**DATA SUPPLIED:**

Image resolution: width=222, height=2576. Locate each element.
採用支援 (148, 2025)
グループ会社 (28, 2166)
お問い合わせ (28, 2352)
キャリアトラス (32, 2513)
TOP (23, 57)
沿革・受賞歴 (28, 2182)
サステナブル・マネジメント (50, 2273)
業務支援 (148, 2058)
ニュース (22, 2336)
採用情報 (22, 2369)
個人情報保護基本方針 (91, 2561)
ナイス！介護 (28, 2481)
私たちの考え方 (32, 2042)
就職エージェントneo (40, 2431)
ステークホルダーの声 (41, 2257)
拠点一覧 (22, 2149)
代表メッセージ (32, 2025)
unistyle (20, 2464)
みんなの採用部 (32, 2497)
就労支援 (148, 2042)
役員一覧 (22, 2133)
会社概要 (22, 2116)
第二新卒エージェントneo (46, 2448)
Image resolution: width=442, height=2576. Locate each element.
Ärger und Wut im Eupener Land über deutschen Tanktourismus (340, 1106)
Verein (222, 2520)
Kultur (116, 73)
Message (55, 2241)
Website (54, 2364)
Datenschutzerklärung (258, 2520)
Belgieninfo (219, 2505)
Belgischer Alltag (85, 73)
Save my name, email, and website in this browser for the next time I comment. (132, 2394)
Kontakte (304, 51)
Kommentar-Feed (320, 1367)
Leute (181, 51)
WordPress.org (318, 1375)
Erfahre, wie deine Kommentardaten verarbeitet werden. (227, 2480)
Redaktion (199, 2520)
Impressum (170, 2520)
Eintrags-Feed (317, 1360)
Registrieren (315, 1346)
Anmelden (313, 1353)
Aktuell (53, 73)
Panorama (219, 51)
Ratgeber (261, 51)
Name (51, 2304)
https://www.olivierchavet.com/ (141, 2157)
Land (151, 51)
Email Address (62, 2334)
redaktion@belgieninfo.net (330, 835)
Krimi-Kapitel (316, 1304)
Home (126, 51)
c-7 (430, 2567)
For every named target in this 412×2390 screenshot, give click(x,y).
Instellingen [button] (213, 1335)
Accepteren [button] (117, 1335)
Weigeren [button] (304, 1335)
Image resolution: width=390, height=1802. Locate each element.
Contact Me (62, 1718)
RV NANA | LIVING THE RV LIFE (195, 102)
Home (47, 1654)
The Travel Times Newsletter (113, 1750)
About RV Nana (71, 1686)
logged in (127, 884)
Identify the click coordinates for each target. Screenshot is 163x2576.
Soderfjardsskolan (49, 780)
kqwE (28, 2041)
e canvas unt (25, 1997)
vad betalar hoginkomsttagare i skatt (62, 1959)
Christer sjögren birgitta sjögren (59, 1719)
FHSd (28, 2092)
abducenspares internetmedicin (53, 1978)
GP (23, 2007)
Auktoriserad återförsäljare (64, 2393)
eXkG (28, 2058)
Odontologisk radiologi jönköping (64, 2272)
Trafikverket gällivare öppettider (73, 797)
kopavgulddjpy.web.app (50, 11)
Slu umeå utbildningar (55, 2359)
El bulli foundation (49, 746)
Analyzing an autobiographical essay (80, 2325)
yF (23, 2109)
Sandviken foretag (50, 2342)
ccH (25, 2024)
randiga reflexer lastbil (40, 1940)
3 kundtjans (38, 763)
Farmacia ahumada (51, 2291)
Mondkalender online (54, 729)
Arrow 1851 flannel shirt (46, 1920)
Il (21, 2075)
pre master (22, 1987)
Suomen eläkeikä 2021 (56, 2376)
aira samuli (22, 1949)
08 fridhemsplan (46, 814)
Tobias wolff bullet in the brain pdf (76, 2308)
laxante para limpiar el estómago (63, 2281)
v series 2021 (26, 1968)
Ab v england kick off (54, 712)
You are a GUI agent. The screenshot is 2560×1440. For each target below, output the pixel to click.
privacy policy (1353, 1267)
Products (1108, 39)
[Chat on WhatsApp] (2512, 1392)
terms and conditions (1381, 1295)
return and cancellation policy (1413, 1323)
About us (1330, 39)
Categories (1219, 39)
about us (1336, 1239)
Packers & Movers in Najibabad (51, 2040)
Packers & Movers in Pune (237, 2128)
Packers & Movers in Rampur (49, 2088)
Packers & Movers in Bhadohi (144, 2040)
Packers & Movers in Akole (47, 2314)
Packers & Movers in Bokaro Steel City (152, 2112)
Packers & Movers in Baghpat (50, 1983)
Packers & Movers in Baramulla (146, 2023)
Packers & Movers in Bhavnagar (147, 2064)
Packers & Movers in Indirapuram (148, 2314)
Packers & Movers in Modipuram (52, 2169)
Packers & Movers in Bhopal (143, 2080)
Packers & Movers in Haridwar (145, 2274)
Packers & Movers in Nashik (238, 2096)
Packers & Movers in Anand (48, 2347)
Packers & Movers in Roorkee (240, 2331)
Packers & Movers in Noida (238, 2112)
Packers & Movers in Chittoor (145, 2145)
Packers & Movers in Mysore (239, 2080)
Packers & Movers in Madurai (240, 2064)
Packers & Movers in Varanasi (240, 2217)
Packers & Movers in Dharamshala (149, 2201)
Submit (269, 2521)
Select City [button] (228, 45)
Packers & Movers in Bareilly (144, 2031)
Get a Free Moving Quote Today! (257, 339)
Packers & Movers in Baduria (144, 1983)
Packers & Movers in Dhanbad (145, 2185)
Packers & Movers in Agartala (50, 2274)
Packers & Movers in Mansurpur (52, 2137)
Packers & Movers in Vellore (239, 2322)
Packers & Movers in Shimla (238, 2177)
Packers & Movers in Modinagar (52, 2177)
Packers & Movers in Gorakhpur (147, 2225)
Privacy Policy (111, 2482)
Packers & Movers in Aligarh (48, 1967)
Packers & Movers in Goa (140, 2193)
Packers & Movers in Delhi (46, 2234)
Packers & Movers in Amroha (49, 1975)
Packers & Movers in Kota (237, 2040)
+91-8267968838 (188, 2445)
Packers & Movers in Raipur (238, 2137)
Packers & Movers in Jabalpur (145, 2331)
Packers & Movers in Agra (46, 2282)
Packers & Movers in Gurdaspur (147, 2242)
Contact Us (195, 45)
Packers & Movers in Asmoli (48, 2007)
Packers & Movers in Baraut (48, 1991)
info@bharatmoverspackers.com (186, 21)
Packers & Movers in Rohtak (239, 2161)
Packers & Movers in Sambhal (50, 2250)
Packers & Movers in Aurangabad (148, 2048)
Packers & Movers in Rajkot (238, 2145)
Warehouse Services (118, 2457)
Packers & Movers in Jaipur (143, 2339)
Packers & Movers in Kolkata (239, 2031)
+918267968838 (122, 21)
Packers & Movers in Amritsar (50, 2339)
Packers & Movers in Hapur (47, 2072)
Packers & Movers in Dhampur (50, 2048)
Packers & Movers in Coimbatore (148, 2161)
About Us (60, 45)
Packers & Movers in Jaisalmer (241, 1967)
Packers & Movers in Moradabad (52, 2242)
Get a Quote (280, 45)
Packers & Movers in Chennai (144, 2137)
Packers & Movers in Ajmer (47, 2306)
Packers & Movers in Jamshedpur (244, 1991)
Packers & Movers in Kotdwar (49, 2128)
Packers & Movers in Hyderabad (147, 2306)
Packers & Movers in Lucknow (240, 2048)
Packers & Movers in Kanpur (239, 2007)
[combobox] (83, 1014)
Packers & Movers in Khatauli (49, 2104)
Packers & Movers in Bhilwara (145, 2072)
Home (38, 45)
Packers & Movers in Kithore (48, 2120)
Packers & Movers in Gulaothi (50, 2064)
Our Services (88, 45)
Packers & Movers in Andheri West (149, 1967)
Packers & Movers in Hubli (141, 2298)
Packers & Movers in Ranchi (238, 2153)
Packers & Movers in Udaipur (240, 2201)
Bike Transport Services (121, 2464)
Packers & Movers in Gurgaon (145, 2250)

**YOUR ASSIGNMENT:** Begin with the first line of the records and reproduce each line as is, ending with the line that holds "会社概要 (22, 2116)".

**EXERCISE RESPONSE:**
Image resolution: width=222, height=2576. Locate each element.
採用支援 (148, 2025)
グループ会社 (28, 2166)
お問い合わせ (28, 2352)
キャリアトラス (32, 2513)
TOP (23, 57)
沿革・受賞歴 (28, 2182)
サステナブル・マネジメント (50, 2273)
業務支援 (148, 2058)
ニュース (22, 2336)
採用情報 (22, 2369)
個人情報保護基本方針 (91, 2561)
ナイス！介護 (28, 2481)
私たちの考え方 (32, 2042)
就職エージェントneo (40, 2431)
ステークホルダーの声 (41, 2257)
拠点一覧 (22, 2149)
代表メッセージ (32, 2025)
unistyle (20, 2464)
みんなの採用部 (32, 2497)
就労支援 (148, 2042)
役員一覧 (22, 2133)
会社概要 (22, 2116)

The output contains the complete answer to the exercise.